There is emerging evidence that inhibitors of angiogenesis may work synergistically with RT.77 Several trials are ongoing in which newly diagnosed GBM patients receive bevacizumab with RT and temozolomide. The regimen appears to be safe, despite a possible increase in wound-healing complications.159 Bevacizumab is being combined in ongoing studies with a variety of targeted molecular agents as well.160

Aside from inhibitors of VEGF like bevacizumab, there are many small-molecule tyrosine kinase inhibitors directed against VEGFR. Cediranib (AZD2171, Recentin; AstraZeneca, London, UK), is an oral pan-VEGFR inhibitor that also has activity against PDGFR and c-Kit.
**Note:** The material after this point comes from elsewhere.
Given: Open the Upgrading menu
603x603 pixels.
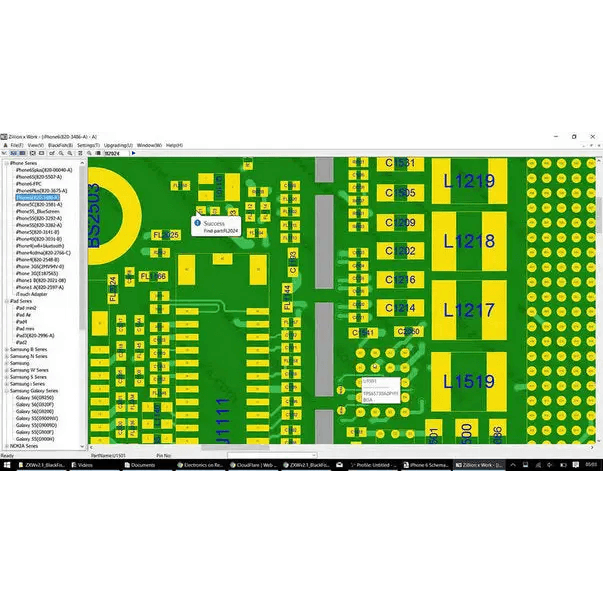Looking at the screenshot, I should pyautogui.click(x=119, y=145).
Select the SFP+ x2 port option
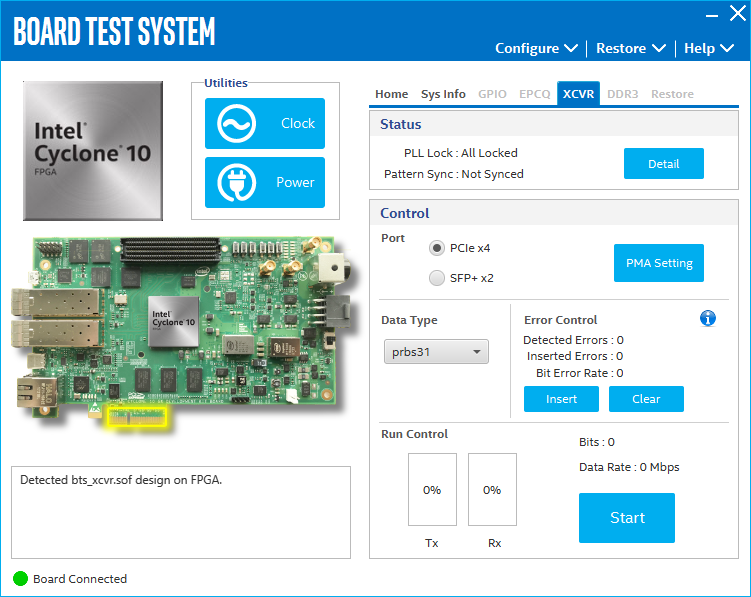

Cediranib was tested in a phase II clinical trial in patients with recurrent GBM. The treatment achieved a promising response rate of 56% and PFS6 of 26%.161,162 As had been noted in the bevacizumab studies, there was a striking steroid-sparing effect. All of the patients who required corticosteroids were able to reduce their doses or stop treatment entirely. Among the 31 patients enrolled, there were no intracranial hemorrhages, although adverse effects such as hypertension, diarrhea, and fatigue were common. The authors used advanced MRI techniques to show that cediranib produced reversible reductions in blood vessel size and permeability, lending support to the concept of vascular normalization, which asserts that antiangiogenic treatment may “normalize” structurally and functionally abnormal tumor blood vessels.27 By virtue of vascular normalization, antiangiogenic therapies may facilitate delivery of chemotherapeutics into the tumor and reduce hypoxia, perhaps improving the efficacy of RT as well.163

Mechanisms of resistance to antiangiogenic therapy are beginning to be elucidated.164,165 Failure of anti-VEGF/VEGFR therapy may correlate with upregulation of alternative pro-angiogenic factors such as bFGF,162 stromal-derived factor-1α (SDF1α),162 Tie2, and placental growth factor (PlGF),166 or with mobilization of circulating endothelial cells or their bone marrow–derived precursor cells.142,162 Some preclinical data suggest that blockade of VEGF-mediated angiogenesis may promote tumor infiltration by cooption of existing cerebral blood vessels.141,167171 In recurrent MG patients who are treated with bevacizumab, there is an increased risk of infiltrative tumor growth observed on MRI scans, which suggests that bevacizumab may promote tumor infiltration in patients.150,172174 These findings imply that anti-VEGF/VEGFR therapy may function optimally when combined with agents that target tumor invasion and non–VEGF-mediated angiogenesis.

OTHER THERAPIES

An array of other therapeutic modalities are being explored for MG. Examples include gene therapy,175,176 stem cell targeting,177 synthetic chlorotoxins (TM-601),178 chemotherapeutic agents with enhanced ability to penetrate into tumor tissue, and convection-enhanced delivery of drugs and toxins.179 Antitumor vaccines based on peptide antigens, dendritic cells, or whole tumor cells represent a major avenue of investigation. Among the many promising vaccines are CDX-110,180 a peptide vaccine directed against EGFRvIII, and GVAX,181 which involves administration of irradiated autologous tumor cells mixed with GM-CSF producing cells.